DATA FOR PROCESSING —
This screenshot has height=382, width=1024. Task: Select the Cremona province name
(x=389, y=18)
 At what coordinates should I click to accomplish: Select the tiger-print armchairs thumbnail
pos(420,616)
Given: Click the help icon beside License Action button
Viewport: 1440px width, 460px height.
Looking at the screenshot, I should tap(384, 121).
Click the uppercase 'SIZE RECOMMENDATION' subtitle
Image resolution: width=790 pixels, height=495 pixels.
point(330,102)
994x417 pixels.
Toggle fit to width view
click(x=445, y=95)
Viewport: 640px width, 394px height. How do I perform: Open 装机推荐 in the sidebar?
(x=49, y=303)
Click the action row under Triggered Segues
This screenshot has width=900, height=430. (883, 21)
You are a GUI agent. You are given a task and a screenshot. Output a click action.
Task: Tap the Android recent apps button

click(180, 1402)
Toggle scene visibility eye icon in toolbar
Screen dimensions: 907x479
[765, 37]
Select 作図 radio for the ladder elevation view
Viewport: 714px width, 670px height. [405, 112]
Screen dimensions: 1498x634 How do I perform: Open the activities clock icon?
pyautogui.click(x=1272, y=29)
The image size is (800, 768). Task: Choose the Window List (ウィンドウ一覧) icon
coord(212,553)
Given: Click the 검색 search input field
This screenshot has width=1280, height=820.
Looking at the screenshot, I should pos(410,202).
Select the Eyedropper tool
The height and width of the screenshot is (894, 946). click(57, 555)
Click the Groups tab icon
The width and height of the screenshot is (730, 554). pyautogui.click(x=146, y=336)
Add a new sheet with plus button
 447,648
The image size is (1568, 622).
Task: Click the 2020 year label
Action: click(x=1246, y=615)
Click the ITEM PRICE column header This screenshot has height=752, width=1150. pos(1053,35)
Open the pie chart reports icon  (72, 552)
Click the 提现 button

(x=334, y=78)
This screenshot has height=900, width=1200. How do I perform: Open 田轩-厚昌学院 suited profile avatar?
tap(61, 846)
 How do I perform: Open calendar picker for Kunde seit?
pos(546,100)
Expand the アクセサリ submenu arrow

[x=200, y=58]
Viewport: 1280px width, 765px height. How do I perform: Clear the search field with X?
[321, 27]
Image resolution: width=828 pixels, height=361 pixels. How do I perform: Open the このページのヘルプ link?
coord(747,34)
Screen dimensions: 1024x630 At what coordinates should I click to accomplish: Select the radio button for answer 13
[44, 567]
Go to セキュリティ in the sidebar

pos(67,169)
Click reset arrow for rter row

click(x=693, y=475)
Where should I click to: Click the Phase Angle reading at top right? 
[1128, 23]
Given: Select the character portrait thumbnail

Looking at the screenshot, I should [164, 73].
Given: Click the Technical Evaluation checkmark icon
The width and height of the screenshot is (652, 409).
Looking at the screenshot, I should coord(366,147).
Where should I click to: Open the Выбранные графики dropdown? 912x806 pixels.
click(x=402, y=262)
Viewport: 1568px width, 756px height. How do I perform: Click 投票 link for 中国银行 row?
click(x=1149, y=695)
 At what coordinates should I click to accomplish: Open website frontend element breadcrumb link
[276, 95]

TASK —
Go through the material above line by line and copy it exactly.

EXERCISE OUTPUT —
This screenshot has height=382, width=1024. Task: Select the Cremona province name
(x=389, y=18)
 At what coordinates should I click to accomplish: Select the tiger-print armchairs thumbnail
pos(420,616)
Given: Click the help icon beside License Action button
Viewport: 1440px width, 460px height.
Looking at the screenshot, I should tap(384, 121).
Click the uppercase 'SIZE RECOMMENDATION' subtitle
Image resolution: width=790 pixels, height=495 pixels.
point(330,102)
994x417 pixels.
Toggle fit to width view
click(x=445, y=95)
Viewport: 640px width, 394px height. How do I perform: Open 装机推荐 in the sidebar?
(x=49, y=303)
Click the action row under Triggered Segues
This screenshot has width=900, height=430. (883, 21)
You are a GUI agent. You are given a task and a screenshot. Output a click action.
Task: Tap the Android recent apps button

click(180, 1402)
Toggle scene visibility eye icon in toolbar
Screen dimensions: 907x479
[765, 37]
Select 作図 radio for the ladder elevation view
Viewport: 714px width, 670px height. [405, 112]
Screen dimensions: 1498x634 How do I perform: Open the activities clock icon?
pyautogui.click(x=1272, y=29)
The image size is (800, 768). Task: Choose the Window List (ウィンドウ一覧) icon
coord(212,553)
Given: Click the 검색 search input field
This screenshot has width=1280, height=820.
Looking at the screenshot, I should pos(410,202).
Select the Eyedropper tool
The height and width of the screenshot is (894, 946). click(57, 555)
Click the Groups tab icon
The width and height of the screenshot is (730, 554). pyautogui.click(x=146, y=336)
Add a new sheet with plus button
 447,648
The image size is (1568, 622).
Task: Click the 2020 year label
Action: click(x=1246, y=615)
Click the ITEM PRICE column header This screenshot has height=752, width=1150. pos(1053,35)
Open the pie chart reports icon  (72, 552)
Click the 提现 button

(x=334, y=78)
This screenshot has height=900, width=1200. How do I perform: Open 田轩-厚昌学院 suited profile avatar?
tap(61, 846)
 How do I perform: Open calendar picker for Kunde seit?
pos(546,100)
Expand the アクセサリ submenu arrow

[x=200, y=58]
Viewport: 1280px width, 765px height. How do I perform: Clear the search field with X?
[321, 27]
Image resolution: width=828 pixels, height=361 pixels. How do I perform: Open the このページのヘルプ link?
coord(747,34)
Screen dimensions: 1024x630 At what coordinates should I click to accomplish: Select the radio button for answer 13
[44, 567]
Go to セキュリティ in the sidebar

pos(67,169)
Click reset arrow for rter row

click(x=693, y=475)
Where should I click to: Click the Phase Angle reading at top right? 
[1128, 23]
Given: Select the character portrait thumbnail

Looking at the screenshot, I should [164, 73].
Given: Click the Technical Evaluation checkmark icon
The width and height of the screenshot is (652, 409).
Looking at the screenshot, I should coord(366,147).
Where should I click to: Open the Выбранные графики dropdown? 912x806 pixels.
click(x=402, y=262)
Viewport: 1568px width, 756px height. How do I perform: Click 投票 link for 中国银行 row?
click(x=1149, y=695)
 At what coordinates should I click to accomplish: Open website frontend element breadcrumb link
[276, 95]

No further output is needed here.